Start of Block

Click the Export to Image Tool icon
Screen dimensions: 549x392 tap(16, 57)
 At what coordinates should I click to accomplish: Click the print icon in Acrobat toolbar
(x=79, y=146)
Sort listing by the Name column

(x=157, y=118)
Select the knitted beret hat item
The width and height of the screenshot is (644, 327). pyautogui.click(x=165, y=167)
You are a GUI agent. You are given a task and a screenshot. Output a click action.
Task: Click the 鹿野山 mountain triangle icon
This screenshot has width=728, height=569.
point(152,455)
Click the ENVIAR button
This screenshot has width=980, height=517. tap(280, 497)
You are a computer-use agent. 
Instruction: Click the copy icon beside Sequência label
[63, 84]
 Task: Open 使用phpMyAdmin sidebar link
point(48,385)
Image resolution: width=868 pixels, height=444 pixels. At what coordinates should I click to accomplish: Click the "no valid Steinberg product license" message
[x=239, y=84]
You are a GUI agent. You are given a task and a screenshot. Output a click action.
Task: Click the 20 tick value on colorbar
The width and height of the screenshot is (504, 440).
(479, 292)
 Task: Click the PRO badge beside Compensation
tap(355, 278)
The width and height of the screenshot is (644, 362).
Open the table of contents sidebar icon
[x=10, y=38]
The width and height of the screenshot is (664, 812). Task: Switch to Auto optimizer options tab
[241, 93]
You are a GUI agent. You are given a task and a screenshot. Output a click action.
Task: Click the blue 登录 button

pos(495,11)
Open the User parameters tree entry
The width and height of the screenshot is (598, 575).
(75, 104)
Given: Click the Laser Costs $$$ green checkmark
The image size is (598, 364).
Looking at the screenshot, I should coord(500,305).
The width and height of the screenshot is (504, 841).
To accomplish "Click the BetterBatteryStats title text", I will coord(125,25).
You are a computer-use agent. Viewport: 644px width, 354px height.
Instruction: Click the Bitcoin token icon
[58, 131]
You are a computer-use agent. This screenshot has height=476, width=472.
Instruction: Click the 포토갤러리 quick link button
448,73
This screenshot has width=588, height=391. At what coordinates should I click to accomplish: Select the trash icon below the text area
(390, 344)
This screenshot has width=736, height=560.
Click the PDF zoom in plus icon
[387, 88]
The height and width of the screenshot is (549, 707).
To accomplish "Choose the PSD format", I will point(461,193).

End of Block

> [Goal of the exercise]: All of the entries are to be transcribed exactly.

> [Response to this task]:
Click the Export to Image Tool icon
Screen dimensions: 549x392 tap(16, 57)
 At what coordinates should I click to accomplish: Click the print icon in Acrobat toolbar
(x=79, y=146)
Sort listing by the Name column

(x=157, y=118)
Select the knitted beret hat item
The width and height of the screenshot is (644, 327). pyautogui.click(x=165, y=167)
You are a GUI agent. You are given a task and a screenshot. Output a click action.
Task: Click the 鹿野山 mountain triangle icon
This screenshot has width=728, height=569.
point(152,455)
Click the ENVIAR button
This screenshot has width=980, height=517. tap(280, 497)
You are a computer-use agent. 
Instruction: Click the copy icon beside Sequência label
[63, 84]
 Task: Open 使用phpMyAdmin sidebar link
point(48,385)
Image resolution: width=868 pixels, height=444 pixels. At what coordinates should I click to accomplish: Click the "no valid Steinberg product license" message
[x=239, y=84]
You are a GUI agent. You are given a task and a screenshot. Output a click action.
Task: Click the 20 tick value on colorbar
The width and height of the screenshot is (504, 440).
(479, 292)
 Task: Click the PRO badge beside Compensation
tap(355, 278)
The width and height of the screenshot is (644, 362).
Open the table of contents sidebar icon
[x=10, y=38]
The width and height of the screenshot is (664, 812). Task: Switch to Auto optimizer options tab
[241, 93]
You are a GUI agent. You are given a task and a screenshot. Output a click action.
Task: Click the blue 登录 button

pos(495,11)
Open the User parameters tree entry
The width and height of the screenshot is (598, 575).
(75, 104)
Given: Click the Laser Costs $$$ green checkmark
The image size is (598, 364).
Looking at the screenshot, I should coord(500,305).
The width and height of the screenshot is (504, 841).
To accomplish "Click the BetterBatteryStats title text", I will coord(125,25).
You are a computer-use agent. Viewport: 644px width, 354px height.
Instruction: Click the Bitcoin token icon
[58, 131]
You are a computer-use agent. This screenshot has height=476, width=472.
Instruction: Click the 포토갤러리 quick link button
448,73
This screenshot has width=588, height=391. At what coordinates should I click to accomplish: Select the trash icon below the text area
(390, 344)
This screenshot has width=736, height=560.
Click the PDF zoom in plus icon
[387, 88]
The height and width of the screenshot is (549, 707).
To accomplish "Choose the PSD format", I will point(461,193).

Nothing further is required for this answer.